━━━ MATERIAL FOR THE TASK ━━━

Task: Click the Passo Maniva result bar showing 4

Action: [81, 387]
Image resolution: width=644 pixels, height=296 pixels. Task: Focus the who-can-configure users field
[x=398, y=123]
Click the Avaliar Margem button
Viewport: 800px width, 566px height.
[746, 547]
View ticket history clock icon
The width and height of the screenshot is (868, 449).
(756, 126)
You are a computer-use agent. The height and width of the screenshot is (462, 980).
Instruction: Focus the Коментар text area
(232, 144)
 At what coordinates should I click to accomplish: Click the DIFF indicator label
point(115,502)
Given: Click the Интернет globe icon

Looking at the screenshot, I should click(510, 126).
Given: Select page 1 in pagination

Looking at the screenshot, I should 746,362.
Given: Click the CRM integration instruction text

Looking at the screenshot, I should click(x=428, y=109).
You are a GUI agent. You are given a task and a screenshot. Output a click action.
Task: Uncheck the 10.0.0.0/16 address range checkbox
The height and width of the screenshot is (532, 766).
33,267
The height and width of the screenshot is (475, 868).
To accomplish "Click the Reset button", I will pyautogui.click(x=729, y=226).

━━━

PROMPT | Wherever the word "button" occurs in the data above, copy the line it sits in.

YOUR SOLUTION |
Click the Avaliar Margem button
To accomplish "Click the Reset button", I will pyautogui.click(x=729, y=226).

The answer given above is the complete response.